Had there been no coup d'état on
March 10, 1952, Cuba might well have trodden
a different path. Democratic governments
over the 1940s and the 1950s could have
allowed Cuba and the United States the opportunity
to craft a less imbalanced relation as,
in fact, Mexico and the United States did
during those decades. Instead, Fulgencio
Batista's dictatorship exacerbated what
Cuban intellectual Jorge Mañach called
''republican frustrations'' and paved the
way for the revolution of 1959.
Since the 19th century, Puerto Ricans have
been autonomists, that is, they first sought
a looser tether from Madrid and then the
same from Washington. A longing for independence
has never gripped Puerto Rican society.
Puerto Ricans, nevertheless, have had a
strong cultural identity that survived U.S.
efforts to banish Spanish as their language
and ''Americanize'' them.
During the late 1930s, two men -- Luis
Muñoz Marín and U.S. Gov.
Rexford Tugwell -- sowed the seeds of the
commonwealth. The Great Depression had taken
a steep toll on Puerto Ricans, and Muñoz
Marín opted to improve his people's
living standards over pursuing independence.
Tugwell and Muñoz Marín forged
a New Deal-like, state-centered program
of economic modernization and established
a political timetable for Puerto Rican self-government.
Like Anastasio Somoza in Nicaragua, Trujillo
governed the Dominican Republic like a sultan,
effectively blurring the boundaries between
the public treasury and his own. Nationalism,
order and progress were his tripod. Dominicans,
however, have generally been more aroused
against Haiti than the United States. In
1937, the generalissimo savagely whipped
up these feelings by massacring 18,000 Haitians
who had ''occupied'' territory on the Dominican
side of the border. In 1961, the dictator
was assassinated.
In the nascent 21st century, Puerto Rico
and the Dominican Republic have largely
put their pasts behind. Puerto Rico is still
a commonwealth, though since the late 1960s
pro-statehood forces have gained much ground.

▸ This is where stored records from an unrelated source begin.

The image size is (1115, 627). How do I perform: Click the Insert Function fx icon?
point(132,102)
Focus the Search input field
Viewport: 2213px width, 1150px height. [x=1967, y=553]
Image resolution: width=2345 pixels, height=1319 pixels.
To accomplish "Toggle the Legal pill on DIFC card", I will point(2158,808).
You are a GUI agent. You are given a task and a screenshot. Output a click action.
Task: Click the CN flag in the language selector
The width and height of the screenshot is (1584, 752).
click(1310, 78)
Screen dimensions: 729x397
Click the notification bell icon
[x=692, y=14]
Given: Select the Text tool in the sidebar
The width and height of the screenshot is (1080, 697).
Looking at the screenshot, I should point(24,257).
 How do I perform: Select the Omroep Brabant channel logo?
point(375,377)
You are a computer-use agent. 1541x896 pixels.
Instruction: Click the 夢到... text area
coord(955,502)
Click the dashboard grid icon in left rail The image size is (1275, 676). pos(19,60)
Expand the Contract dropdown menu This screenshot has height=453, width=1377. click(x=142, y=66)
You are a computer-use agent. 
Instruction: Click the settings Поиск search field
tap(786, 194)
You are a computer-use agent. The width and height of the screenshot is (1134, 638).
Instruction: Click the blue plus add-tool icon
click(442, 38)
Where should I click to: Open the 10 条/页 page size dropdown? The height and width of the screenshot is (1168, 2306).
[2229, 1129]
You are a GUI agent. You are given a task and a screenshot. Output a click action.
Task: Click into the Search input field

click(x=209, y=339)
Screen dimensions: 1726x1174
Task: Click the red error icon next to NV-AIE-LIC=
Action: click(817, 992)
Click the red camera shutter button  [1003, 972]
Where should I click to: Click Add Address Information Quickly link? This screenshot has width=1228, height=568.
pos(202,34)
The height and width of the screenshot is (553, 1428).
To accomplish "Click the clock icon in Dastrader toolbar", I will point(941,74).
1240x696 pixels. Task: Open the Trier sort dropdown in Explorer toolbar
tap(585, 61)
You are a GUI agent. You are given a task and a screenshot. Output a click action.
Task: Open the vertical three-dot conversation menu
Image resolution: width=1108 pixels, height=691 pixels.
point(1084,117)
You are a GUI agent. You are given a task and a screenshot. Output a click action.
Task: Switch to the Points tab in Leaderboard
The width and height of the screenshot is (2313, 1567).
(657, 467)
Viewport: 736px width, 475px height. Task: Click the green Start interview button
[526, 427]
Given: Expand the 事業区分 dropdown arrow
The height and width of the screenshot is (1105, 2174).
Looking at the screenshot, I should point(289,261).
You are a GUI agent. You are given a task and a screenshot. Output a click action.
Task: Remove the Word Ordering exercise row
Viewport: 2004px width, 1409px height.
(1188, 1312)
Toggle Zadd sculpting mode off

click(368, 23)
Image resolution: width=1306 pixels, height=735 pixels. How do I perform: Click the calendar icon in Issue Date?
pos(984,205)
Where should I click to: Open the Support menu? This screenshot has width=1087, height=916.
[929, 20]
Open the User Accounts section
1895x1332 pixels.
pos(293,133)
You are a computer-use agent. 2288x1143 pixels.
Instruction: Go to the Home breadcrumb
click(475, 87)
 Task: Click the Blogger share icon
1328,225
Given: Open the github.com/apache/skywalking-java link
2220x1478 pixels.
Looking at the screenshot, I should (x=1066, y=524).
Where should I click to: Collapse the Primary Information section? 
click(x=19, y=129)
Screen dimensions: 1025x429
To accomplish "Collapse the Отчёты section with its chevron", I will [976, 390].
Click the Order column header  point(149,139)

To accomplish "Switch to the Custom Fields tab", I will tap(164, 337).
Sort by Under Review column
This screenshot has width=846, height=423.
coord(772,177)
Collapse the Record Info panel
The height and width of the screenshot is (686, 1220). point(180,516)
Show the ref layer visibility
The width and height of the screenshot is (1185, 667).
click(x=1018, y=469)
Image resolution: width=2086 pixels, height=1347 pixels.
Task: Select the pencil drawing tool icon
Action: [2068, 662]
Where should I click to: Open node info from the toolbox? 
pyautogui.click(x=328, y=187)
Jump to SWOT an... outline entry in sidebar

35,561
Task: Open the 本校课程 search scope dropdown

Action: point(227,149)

It is, however, highly unlikely that there
would ever be a change in status: Puerto
Ricans don't want independence, and the
United States doesn't really want to welcome
the island into the Union. Puerto Rico is
permanently -- if indeterminately -- bound
to the United States.
By the mid-1990s, it seemed as if the Dominican
Republic had turned the page. Institutional
and electoral reforms had strengthened democracy.
Under Leonel Fernández's administration
(1996-2000), the country was well governed
and the economy well managed. Though Hipólito
Mejía (2000-2004) set the clock back
considerably, a new Fernández presidency
is in the wings and cause for hope. Moreover,
the Dominican Republic is set to join the
U.S.-Central American Free Trade Agreement.
And then there is Cuba.
During the Cold War, the United States
and Cuba might have normalized relations
without changes in the island's domestic
order. Had Havana embraced a sound program
of economic restructuring in the early 1990s,
the U.S. embargo might have been history
already.
Now a democratic transition -- which is,
first and foremost, in the Cuban people's
interest -- seems to be the surest road
to normalization. Under Castro or a successor
regime that obdurately persists in ruling
like him, Cuba will continue to lag.
Only when Cuba's political leaders embrace
geographic nearness to the United States
as a Cuban national asset will Cuba be able
to catch up and make peace with its past.
But, the sooner we -- the U.S. Cuban diaspora
-- also do what is right by the Cuban people
now, the easier will future normalization
be. We are the indispensable bridge between
Cuba and the United States. It is up to
us whether we walk it for good or ill.
Marifeli Pérez-Stable teaches sociology
at Florida International University.